-- begin --
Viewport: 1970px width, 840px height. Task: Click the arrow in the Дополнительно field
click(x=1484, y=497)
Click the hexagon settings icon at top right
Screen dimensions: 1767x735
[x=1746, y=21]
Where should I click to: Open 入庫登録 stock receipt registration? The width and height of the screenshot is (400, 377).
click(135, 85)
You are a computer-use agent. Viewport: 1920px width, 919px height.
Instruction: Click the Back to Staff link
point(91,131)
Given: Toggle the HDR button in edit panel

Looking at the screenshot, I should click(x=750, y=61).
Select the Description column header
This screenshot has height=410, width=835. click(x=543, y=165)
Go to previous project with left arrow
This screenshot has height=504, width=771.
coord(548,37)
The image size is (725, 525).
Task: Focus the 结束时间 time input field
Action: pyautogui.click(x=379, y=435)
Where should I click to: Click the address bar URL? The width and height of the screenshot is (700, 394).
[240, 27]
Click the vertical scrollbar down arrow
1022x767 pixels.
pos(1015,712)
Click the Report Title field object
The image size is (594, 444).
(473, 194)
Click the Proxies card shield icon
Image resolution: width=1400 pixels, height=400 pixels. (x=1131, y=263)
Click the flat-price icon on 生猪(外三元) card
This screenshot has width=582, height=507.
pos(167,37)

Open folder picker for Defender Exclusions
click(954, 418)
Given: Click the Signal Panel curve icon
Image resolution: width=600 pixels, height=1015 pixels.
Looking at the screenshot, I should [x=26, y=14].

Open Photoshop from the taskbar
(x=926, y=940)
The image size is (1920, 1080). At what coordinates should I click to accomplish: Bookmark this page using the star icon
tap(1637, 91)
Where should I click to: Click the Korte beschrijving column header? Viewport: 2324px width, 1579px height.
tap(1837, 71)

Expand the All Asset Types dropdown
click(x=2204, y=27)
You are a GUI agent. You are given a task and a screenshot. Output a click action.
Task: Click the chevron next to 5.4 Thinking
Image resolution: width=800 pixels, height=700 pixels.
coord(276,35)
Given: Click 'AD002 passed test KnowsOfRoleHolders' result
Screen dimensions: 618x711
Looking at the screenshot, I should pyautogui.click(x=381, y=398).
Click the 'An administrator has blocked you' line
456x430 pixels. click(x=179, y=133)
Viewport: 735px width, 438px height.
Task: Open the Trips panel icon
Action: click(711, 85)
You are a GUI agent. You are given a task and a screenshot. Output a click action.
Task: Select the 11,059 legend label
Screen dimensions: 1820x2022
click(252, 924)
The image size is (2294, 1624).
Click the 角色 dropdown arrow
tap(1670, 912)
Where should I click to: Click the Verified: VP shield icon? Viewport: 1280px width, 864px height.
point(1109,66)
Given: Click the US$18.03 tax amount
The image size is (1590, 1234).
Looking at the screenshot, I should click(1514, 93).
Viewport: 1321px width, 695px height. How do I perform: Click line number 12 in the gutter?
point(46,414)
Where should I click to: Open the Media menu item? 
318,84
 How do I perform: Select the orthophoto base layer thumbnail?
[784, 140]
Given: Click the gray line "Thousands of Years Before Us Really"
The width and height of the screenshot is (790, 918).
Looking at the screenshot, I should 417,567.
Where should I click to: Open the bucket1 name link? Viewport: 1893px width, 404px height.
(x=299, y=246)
-- end --
> Your objective: Can you format every line of the records above as a JSON list of strings, with one string per line and blank lines omitted?

> Problem solution:
[
  "Viewport: 1970px width, 840px height. Task: Click the arrow in the Дополнительно field",
  "click(x=1484, y=497)",
  "Click the hexagon settings icon at top right",
  "Screen dimensions: 1767x735",
  "[x=1746, y=21]",
  "Where should I click to: Open 入庫登録 stock receipt registration? The width and height of the screenshot is (400, 377).",
  "click(135, 85)",
  "You are a computer-use agent. Viewport: 1920px width, 919px height.",
  "Instruction: Click the Back to Staff link",
  "point(91,131)",
  "Given: Toggle the HDR button in edit panel",
  "Looking at the screenshot, I should click(x=750, y=61).",
  "Select the Description column header",
  "This screenshot has height=410, width=835. click(x=543, y=165)",
  "Go to previous project with left arrow",
  "This screenshot has height=504, width=771.",
  "coord(548,37)",
  "The image size is (725, 525).",
  "Task: Focus the 结束时间 time input field",
  "Action: pyautogui.click(x=379, y=435)",
  "Where should I click to: Click the address bar URL? The width and height of the screenshot is (700, 394).",
  "[240, 27]",
  "Click the vertical scrollbar down arrow",
  "1022x767 pixels.",
  "pos(1015,712)",
  "Click the Report Title field object",
  "The image size is (594, 444).",
  "(473, 194)",
  "Click the Proxies card shield icon",
  "Image resolution: width=1400 pixels, height=400 pixels. (x=1131, y=263)",
  "Click the flat-price icon on 生猪(外三元) card",
  "This screenshot has width=582, height=507.",
  "pos(167,37)",
  "Open folder picker for Defender Exclusions",
  "click(954, 418)",
  "Given: Click the Signal Panel curve icon",
  "Image resolution: width=600 pixels, height=1015 pixels.",
  "Looking at the screenshot, I should [x=26, y=14].",
  "Open Photoshop from the taskbar",
  "(x=926, y=940)",
  "The image size is (1920, 1080). At what coordinates should I click to accomplish: Bookmark this page using the star icon",
  "tap(1637, 91)",
  "Where should I click to: Click the Korte beschrijving column header? Viewport: 2324px width, 1579px height.",
  "tap(1837, 71)",
  "Expand the All Asset Types dropdown",
  "click(x=2204, y=27)",
  "You are a GUI agent. You are given a task and a screenshot. Output a click action.",
  "Task: Click the chevron next to 5.4 Thinking",
  "Image resolution: width=800 pixels, height=700 pixels.",
  "coord(276,35)",
  "Given: Click 'AD002 passed test KnowsOfRoleHolders' result",
  "Screen dimensions: 618x711",
  "Looking at the screenshot, I should pyautogui.click(x=381, y=398).",
  "Click the 'An administrator has blocked you' line",
  "456x430 pixels. click(x=179, y=133)",
  "Viewport: 735px width, 438px height.",
  "Task: Open the Trips panel icon",
  "Action: click(711, 85)",
  "You are a GUI agent. You are given a task and a screenshot. Output a click action.",
  "Task: Select the 11,059 legend label",
  "Screen dimensions: 1820x2022",
  "click(252, 924)",
  "The image size is (2294, 1624).",
  "Click the 角色 dropdown arrow",
  "tap(1670, 912)",
  "Where should I click to: Click the Verified: VP shield icon? Viewport: 1280px width, 864px height.",
  "point(1109,66)",
  "Given: Click the US$18.03 tax amount",
  "The image size is (1590, 1234).",
  "Looking at the screenshot, I should click(1514, 93).",
  "Viewport: 1321px width, 695px height. How do I perform: Click line number 12 in the gutter?",
  "point(46,414)",
  "Where should I click to: Open the Media menu item? ",
  "318,84",
  " How do I perform: Select the orthophoto base layer thumbnail?",
  "[784, 140]",
  "Given: Click the gray line \"Thousands of Years Before Us Really\"",
  "The width and height of the screenshot is (790, 918).",
  "Looking at the screenshot, I should 417,567.",
  "Where should I click to: Open the bucket1 name link? Viewport: 1893px width, 404px height.",
  "(x=299, y=246)"
]